Evelyn Vanderhoop (born in 1953) is a Haida Nation artist from Masset, British Columbia, Canada. She paints and is a textile artist, specializing in Chilkat weaving and Raven's Tail weaving.

Her work is in the collections of the Burke Museum of Natural History and Culture, the Museum of Fine Arts, Boston, and the Canadian Museum of History.

== Early life and background ==
Vanderhoop was born in Masset, British Columbia, in 1953. Her mother, Delores Churchill (Haida), was a prominent weaver, as was her grandmother Selina Peratrovich.

== Education ==
Vanderhoop earned her a Bachelor of Fine Arts degree from Western Washington University in Bellingham, Washington.

== Career ==
In her early career, she worked primarily as a painter, transitioning later into working as a textile artist.

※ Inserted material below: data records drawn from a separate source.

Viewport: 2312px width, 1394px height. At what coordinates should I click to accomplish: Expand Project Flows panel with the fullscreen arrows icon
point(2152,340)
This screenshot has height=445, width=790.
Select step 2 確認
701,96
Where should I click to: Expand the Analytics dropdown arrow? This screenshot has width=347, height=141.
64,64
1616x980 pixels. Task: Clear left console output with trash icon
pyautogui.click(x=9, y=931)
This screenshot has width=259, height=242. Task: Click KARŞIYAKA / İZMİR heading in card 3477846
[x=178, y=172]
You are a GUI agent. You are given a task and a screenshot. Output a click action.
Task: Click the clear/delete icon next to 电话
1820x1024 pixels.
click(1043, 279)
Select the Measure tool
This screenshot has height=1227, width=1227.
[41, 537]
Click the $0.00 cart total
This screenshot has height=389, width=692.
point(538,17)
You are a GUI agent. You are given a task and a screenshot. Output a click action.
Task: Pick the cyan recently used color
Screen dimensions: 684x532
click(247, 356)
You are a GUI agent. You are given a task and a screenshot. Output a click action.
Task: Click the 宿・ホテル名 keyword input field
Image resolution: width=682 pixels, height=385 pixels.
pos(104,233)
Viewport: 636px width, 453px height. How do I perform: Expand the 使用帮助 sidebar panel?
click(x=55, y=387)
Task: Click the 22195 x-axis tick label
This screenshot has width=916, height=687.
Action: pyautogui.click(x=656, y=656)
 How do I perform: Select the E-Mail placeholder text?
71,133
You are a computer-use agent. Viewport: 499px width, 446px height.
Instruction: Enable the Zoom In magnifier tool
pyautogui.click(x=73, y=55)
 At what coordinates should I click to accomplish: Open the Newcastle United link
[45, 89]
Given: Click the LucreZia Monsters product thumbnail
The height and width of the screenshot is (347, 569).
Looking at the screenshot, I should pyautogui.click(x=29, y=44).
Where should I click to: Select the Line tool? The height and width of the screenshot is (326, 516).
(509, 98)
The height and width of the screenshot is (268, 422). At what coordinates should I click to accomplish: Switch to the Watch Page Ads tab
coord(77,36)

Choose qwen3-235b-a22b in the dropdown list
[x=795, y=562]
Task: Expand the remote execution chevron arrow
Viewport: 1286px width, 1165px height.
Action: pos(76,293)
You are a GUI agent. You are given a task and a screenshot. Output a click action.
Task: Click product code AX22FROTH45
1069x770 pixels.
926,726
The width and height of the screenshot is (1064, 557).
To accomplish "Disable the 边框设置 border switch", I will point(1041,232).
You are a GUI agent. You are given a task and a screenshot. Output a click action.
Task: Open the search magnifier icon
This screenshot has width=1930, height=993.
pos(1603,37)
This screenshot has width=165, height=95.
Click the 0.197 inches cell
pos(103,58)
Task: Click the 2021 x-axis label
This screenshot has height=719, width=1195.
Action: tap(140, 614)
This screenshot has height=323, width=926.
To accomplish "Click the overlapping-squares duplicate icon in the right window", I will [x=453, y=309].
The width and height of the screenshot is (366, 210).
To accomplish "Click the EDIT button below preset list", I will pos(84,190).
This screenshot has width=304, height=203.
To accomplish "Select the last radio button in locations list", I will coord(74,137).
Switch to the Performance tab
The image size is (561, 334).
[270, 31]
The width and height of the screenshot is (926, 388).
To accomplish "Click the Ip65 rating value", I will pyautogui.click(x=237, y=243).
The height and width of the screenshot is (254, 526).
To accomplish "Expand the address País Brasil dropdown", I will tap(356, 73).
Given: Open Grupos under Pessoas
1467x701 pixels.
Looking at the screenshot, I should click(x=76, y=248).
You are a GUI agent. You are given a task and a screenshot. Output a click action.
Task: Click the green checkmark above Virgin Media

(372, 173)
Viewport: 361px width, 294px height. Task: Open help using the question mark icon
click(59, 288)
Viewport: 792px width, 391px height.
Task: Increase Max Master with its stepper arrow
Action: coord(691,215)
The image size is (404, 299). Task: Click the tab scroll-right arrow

Her art practice includes researching and sharing cultural knowledge of Haida history. Vanderhoop specializes in Northern Northwest Coast art weaving.

In 2011, the Canadian Museum of History commissioned her to weave Sqalra Qwii Ghaalgyaat (English: Ripples in the Sky Robe) Raven's Tail Robe. She collaborated with her mother (Delores Churchill) and her two daughters.

In 2017, the Museum of Fine Arts, Boston commissioned a Raven's Tail dance robe from the artist.

== Public Collections ==
Her work can be found in the collections of Burke Museum of Natural History and Culture and the Haida Gwaii Museum, Skidegate, British Columbia.

== Personal ==
Vanderhoop has two daughters and one son, Carrie-Anne Vanderhoop Bellis (Haida/Wampanoag) and Tiffany Amber Vanderhoop (Haida/Wampanoag), and David Elliot Vanderhoop (Haida/Wampanoag).